== What you are asked to do ==
In the cyclone cloud text below, at what resolution was the mosaic radar reflectivity data?
>> BEGIN Text extract
3.3. Clouds of the Cyclone

The FY2-G infrared satellite cloud images show the evolution of the Jianghuai cyclone’s clouds (Figure 1). At 1200UTC on 12 February, a baroclinic leaf cloud over central and eastern Inner Mongolia was associated with the cold front, while clouds over the border of Henan and Shanxi and southern Shandong were linked with the vortex and associated shear line (Figure 1a). The shear line clouds developed into a comma cloud pattern with a comma head and tail (denoted by the white square in Figure 1b), which did not connect with the northern baroclinic leaf cloud (Figure 1b). At 0000 UTC on 13 February, the comma head of the cyclone developed obviously and grew in coverage, and it was connected with the baroclinic leaf cloud to the north (Figure 1c). The cyclone moved eastward over the sea, and the comma head of the cyclone mainly affected Shandong peninsular by 0300 UTC on 13 February (Figure 1d). Thus, the precipitation in Shandong Province was produced by a low-level vortex and associated shear line prior to the formation of the cyclone, while these phenomena were responsible for the comma head after the formation of the cyclone.

3.4. Mesoscale Features of the Precipitation Clouds

Mosaic radar reflectivity data at high resolution (0.01° × 0.01°) were used to understand the mesoscale features of the precipitation clouds. The convection was initiated in the evening (i.e., 0900UTC on 12 February) and then organized into a comma cloud pattern consisting of numerous mesoscale precipitation regions of reflectivity > 30 dBZ during its life span. The major precipitation areas of interest in Figure 4 were traced from the reflectivity data at 6 min intervals and are labeled sequentially based on the times they first appeared.
>> END Text extract
>> BEGIN Given information
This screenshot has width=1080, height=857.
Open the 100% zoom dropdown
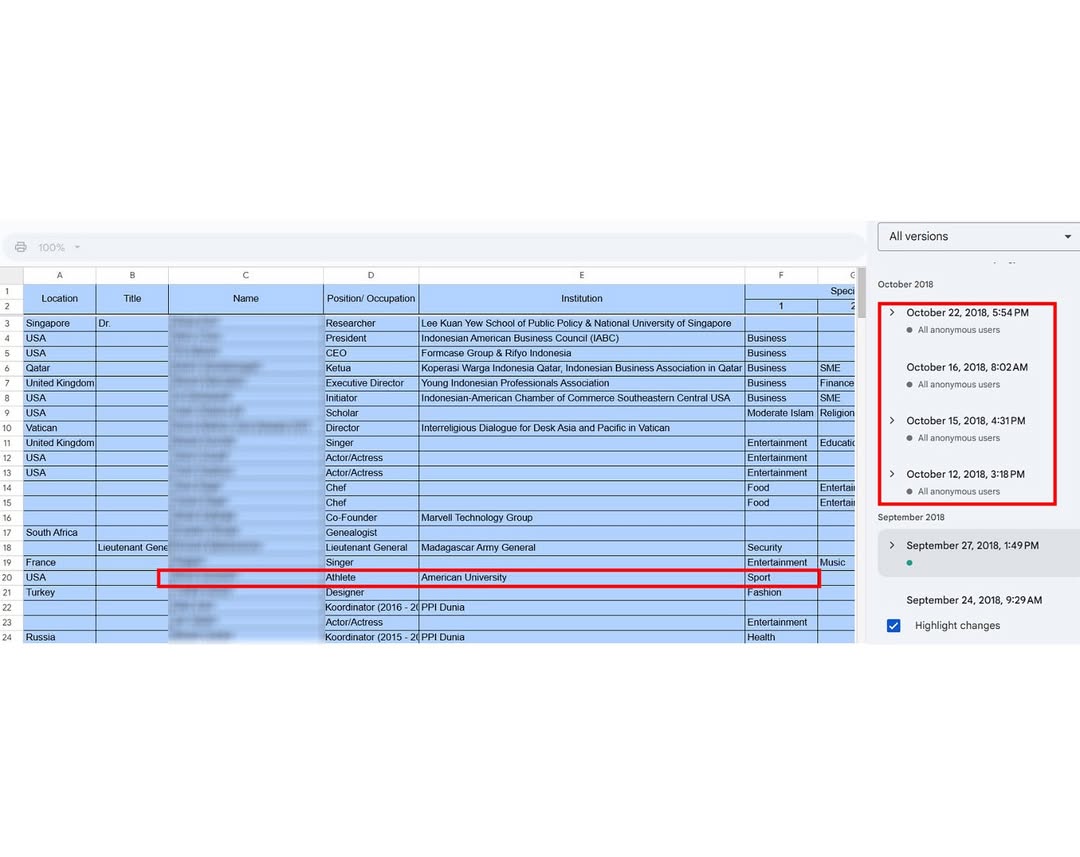click(x=59, y=247)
>> END Given information
== Task result ==
0.01° × 0.01°